Born:May 15, 1938 (age 86)

Diane Judith Nash is a civil rights activist who was a leader of the student wing of the Civil Rights Movement.

Nash was born on May 15, 1938, in Chicago, Illinois. She began her college career at Howard University but transferred to Fisk University in Nashville, Tennessee, after a year. There she had her first experience with segregation and Jim Crow laws. She attended nonviolent protest workshops led by Rev. James Lawson and became a leader in the Nashville Student Central Committee. In early 1960, Nash helped organized the Nashville sit-ins, the first successful civil rights campaign to integrate lunch counters.

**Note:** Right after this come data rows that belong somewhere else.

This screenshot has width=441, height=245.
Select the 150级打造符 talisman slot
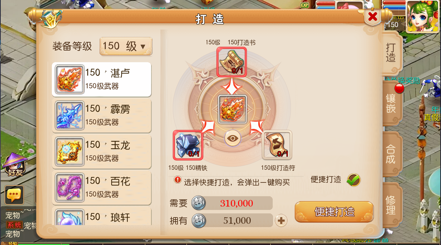click(277, 145)
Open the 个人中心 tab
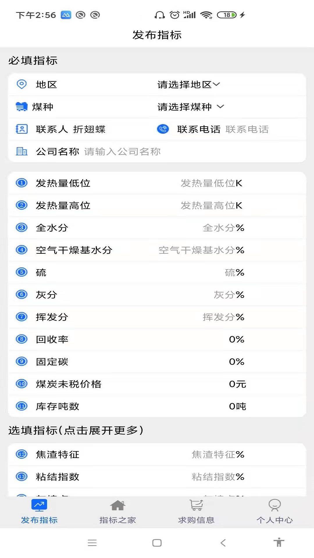 tap(274, 512)
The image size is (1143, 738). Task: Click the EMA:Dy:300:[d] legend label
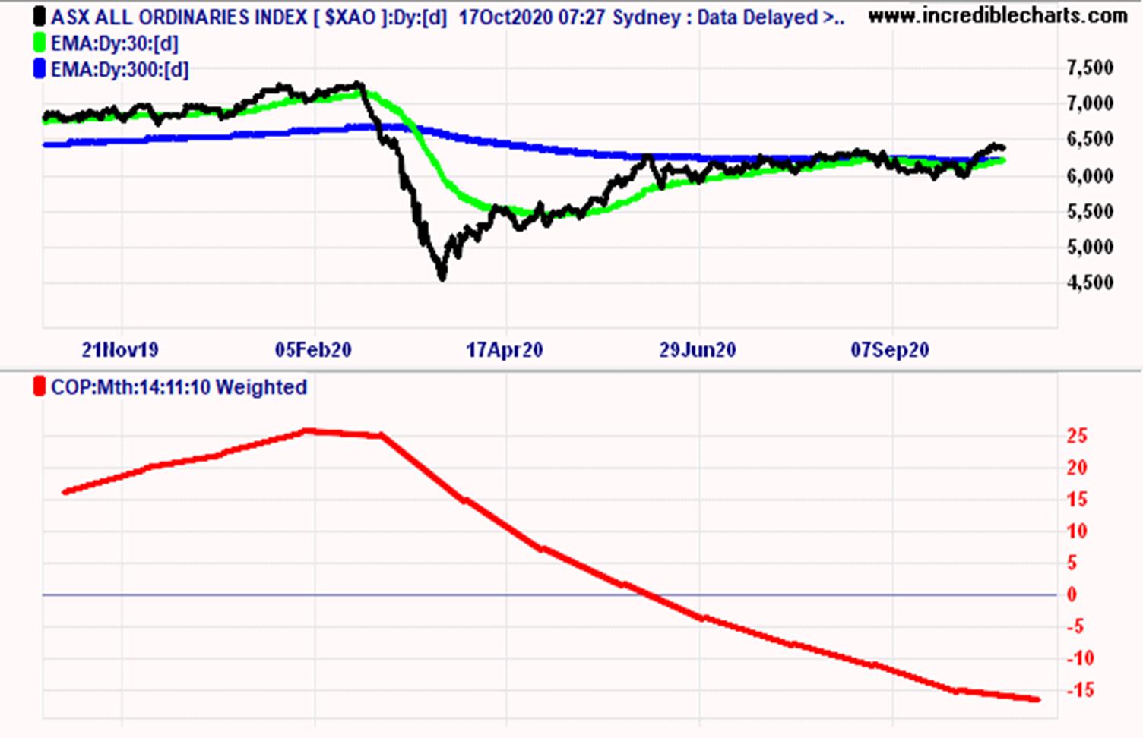coord(119,70)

In April 1960, Nash co-founded the Student Nonviolent Coordinating Committee, which worked with other major organizations within the Civil Rights Movement, including the National Association for the Advancement of Colored People and the Congress of Racial Equality.

In 1961, after a CORE Freedom Riders bus was firebombed and several riders were severely injured in attacks in Birmingham, Alabama, Nash recruited students from Fisk University and other colleges to ride the buses and led the Freedom Riders from Birmingham to Jackson, Mississippi. Later that year, she left college to work full-time for the Southern Christian Leadership Conference. After moving to Jackson, Mississippi, in 1961 following her marriage to fellow activist James Bevel, Nash headed SCLC campaigns to register people to vote and desegregate schools.

After the deaths of four young girls in a church bombing in Birmingham in 1963, Nash worked with the SCLC and Bevel, who was running SCLC's Selma Voting Rights Movement, to organize the Selma to Montgomery marches in early 1965. During the first march, the marchers were attacked by county police and Alabama state troopers as they crossed the Pettus Bridge outside Selma. The televised images of the attack, which became known as "Bloody Sunday," horrified the country and roused support for the Selma Voting Rights Campaign.

Nash cut ties with the SCLC in 1965 over questions about their leadership structure. She also left SNCC in 1965 due to their departure from the principles of nonviolence. After the Civil Rights Movement, Nash moved back to Chicago and worked in fair housing advocacy and real estate, and as an educator and lecturer.